Assignment:
Your reply should repeat all records verbatim and contain no images.

Pixel coordinate grounding data
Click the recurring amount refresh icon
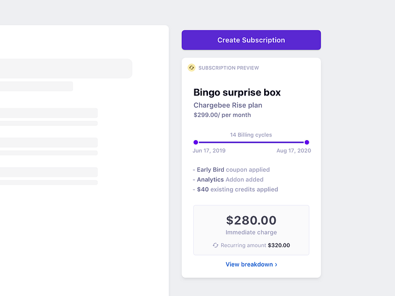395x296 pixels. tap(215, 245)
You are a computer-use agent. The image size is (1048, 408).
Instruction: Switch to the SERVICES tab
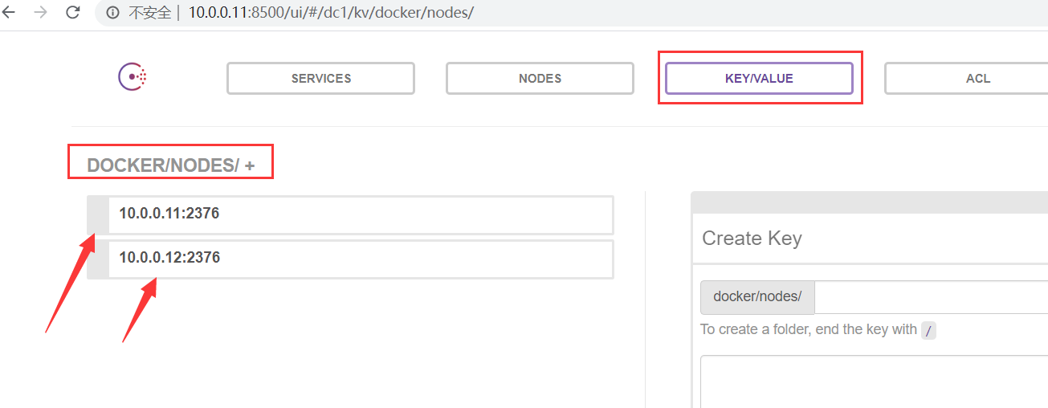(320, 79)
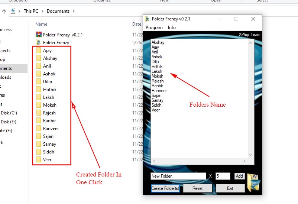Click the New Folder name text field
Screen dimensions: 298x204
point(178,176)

Completed exercise:
Click the recurring amount refresh icon
395x296 pixels. tap(215, 245)
You are a computer-use agent. The image size is (1048, 408).
Instruction: Switch to the SERVICES tab
(320, 79)
Click the New Folder name text field
Screen dimensions: 298x204
point(178,176)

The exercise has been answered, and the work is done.